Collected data

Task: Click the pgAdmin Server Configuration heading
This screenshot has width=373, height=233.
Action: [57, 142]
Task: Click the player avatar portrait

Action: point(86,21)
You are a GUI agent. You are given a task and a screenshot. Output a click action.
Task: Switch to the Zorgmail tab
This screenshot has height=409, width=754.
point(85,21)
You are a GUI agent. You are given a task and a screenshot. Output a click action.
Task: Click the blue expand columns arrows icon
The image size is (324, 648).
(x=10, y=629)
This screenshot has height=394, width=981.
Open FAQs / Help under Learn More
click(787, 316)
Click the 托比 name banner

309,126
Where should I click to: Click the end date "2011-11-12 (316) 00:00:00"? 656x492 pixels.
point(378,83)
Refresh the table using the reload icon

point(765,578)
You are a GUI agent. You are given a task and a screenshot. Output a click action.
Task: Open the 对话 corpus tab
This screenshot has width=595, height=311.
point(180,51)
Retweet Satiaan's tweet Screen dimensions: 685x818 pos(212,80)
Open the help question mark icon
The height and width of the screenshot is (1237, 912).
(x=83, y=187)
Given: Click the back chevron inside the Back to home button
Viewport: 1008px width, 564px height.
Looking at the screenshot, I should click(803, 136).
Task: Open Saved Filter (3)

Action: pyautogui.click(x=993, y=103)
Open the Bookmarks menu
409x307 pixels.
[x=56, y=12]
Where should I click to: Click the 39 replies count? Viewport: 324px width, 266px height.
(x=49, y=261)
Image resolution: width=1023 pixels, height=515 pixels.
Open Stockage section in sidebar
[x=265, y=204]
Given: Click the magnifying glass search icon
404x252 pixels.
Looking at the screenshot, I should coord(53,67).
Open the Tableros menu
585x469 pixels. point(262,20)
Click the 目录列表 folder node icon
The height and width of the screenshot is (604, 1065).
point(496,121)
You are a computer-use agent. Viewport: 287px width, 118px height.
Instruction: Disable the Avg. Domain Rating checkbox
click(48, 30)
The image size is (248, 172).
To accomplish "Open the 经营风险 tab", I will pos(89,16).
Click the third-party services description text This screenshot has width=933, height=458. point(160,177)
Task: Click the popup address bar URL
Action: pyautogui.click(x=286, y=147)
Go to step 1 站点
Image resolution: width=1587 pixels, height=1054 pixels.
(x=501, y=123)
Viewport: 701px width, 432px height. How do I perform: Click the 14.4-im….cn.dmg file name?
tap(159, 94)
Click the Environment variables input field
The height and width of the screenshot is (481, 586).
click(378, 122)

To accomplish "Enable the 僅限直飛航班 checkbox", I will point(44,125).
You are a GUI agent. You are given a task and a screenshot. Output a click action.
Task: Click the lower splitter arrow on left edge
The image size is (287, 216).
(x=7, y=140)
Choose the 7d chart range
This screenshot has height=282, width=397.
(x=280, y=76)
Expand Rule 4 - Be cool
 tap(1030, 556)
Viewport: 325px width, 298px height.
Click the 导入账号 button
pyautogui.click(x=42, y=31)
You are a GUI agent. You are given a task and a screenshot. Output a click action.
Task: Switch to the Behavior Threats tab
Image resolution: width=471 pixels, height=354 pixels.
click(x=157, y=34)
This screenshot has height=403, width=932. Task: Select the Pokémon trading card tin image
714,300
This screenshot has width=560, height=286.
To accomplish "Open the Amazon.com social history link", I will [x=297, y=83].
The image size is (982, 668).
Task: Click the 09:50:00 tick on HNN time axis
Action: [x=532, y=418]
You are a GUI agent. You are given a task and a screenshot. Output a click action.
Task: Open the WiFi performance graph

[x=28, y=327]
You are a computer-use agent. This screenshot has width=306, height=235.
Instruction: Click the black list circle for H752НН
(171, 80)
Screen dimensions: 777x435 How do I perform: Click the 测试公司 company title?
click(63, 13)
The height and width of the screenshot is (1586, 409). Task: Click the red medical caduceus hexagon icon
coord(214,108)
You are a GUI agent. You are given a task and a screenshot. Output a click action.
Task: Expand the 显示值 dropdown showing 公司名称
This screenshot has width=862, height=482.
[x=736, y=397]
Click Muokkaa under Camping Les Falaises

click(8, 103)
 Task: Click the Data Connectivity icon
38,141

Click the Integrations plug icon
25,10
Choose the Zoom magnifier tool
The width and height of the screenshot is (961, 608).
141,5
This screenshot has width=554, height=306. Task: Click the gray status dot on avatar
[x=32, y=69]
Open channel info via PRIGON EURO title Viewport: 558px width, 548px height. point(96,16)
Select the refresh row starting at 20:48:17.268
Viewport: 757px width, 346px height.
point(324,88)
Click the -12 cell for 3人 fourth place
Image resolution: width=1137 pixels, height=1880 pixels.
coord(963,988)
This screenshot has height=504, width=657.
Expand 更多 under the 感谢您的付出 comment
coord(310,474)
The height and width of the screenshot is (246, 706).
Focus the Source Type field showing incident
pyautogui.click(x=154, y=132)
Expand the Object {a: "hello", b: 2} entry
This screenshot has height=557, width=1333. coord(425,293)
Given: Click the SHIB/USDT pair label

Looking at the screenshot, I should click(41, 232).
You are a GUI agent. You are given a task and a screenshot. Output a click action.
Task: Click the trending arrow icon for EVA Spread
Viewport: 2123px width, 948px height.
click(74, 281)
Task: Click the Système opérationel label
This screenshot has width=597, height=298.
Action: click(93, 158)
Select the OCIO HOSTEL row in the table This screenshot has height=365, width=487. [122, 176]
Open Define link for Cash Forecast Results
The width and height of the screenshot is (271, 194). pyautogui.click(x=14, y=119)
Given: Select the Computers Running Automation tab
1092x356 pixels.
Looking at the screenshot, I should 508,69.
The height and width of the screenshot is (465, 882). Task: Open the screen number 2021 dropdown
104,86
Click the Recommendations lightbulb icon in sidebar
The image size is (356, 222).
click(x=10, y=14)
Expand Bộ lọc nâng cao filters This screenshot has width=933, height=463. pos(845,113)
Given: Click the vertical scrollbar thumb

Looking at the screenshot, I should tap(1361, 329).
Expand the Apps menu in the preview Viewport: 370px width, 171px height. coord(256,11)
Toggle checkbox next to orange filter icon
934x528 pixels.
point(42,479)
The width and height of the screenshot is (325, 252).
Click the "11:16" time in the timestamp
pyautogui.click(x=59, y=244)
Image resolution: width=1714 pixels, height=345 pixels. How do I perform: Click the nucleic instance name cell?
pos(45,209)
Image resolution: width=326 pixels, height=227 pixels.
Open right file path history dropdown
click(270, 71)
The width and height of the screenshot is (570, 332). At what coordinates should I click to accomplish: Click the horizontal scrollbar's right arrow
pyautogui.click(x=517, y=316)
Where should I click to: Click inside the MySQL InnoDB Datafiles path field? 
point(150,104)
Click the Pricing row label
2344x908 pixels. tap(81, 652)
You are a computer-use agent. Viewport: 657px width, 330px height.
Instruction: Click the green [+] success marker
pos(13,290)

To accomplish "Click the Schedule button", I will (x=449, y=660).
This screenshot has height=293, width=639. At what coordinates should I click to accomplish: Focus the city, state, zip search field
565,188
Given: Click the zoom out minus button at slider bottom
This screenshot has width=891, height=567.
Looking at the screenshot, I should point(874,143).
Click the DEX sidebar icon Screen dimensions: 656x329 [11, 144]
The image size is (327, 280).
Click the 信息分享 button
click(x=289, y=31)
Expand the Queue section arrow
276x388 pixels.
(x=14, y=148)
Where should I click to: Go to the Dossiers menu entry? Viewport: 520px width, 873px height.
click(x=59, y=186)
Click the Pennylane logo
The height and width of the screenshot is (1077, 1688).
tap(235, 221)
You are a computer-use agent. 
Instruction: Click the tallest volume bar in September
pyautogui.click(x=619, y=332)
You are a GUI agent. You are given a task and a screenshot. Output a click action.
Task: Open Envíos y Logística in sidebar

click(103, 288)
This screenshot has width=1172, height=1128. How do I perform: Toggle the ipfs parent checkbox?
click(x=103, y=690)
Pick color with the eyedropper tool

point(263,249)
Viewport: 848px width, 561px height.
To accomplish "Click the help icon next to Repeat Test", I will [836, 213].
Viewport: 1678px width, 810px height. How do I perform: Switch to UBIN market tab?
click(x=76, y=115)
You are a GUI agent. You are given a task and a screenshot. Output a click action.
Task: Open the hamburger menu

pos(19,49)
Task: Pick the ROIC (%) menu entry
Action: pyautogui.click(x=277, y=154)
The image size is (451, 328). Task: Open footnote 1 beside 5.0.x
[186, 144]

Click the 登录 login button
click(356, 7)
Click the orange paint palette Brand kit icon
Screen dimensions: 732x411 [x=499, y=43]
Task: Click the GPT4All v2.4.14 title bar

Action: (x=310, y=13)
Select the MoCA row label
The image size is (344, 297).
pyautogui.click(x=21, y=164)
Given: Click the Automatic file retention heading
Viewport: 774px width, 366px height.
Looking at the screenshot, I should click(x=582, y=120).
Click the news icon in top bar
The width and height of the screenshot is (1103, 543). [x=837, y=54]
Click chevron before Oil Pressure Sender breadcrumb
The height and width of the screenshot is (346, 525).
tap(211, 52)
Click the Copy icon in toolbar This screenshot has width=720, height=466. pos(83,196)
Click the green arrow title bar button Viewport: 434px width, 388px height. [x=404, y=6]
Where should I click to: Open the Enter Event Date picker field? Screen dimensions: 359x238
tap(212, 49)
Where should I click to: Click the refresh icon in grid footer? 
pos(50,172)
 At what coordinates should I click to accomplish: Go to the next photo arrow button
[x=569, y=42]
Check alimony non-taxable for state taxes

What you have to do = From the records above, quote only the lines running from the line with "Task: Click the trending" to the line with "Expand Bộ lọc", both lines included.

Solution to the problem =
Task: Click the trending arrow icon for EVA Spread
Viewport: 2123px width, 948px height.
click(74, 281)
Task: Click the Système opérationel label
This screenshot has width=597, height=298.
Action: click(93, 158)
Select the OCIO HOSTEL row in the table This screenshot has height=365, width=487. [122, 176]
Open Define link for Cash Forecast Results
The width and height of the screenshot is (271, 194). pyautogui.click(x=14, y=119)
Given: Select the Computers Running Automation tab
1092x356 pixels.
Looking at the screenshot, I should 508,69.
The height and width of the screenshot is (465, 882). Task: Open the screen number 2021 dropdown
104,86
Click the Recommendations lightbulb icon in sidebar
The image size is (356, 222).
click(x=10, y=14)
Expand Bộ lọc nâng cao filters This screenshot has width=933, height=463. pos(845,113)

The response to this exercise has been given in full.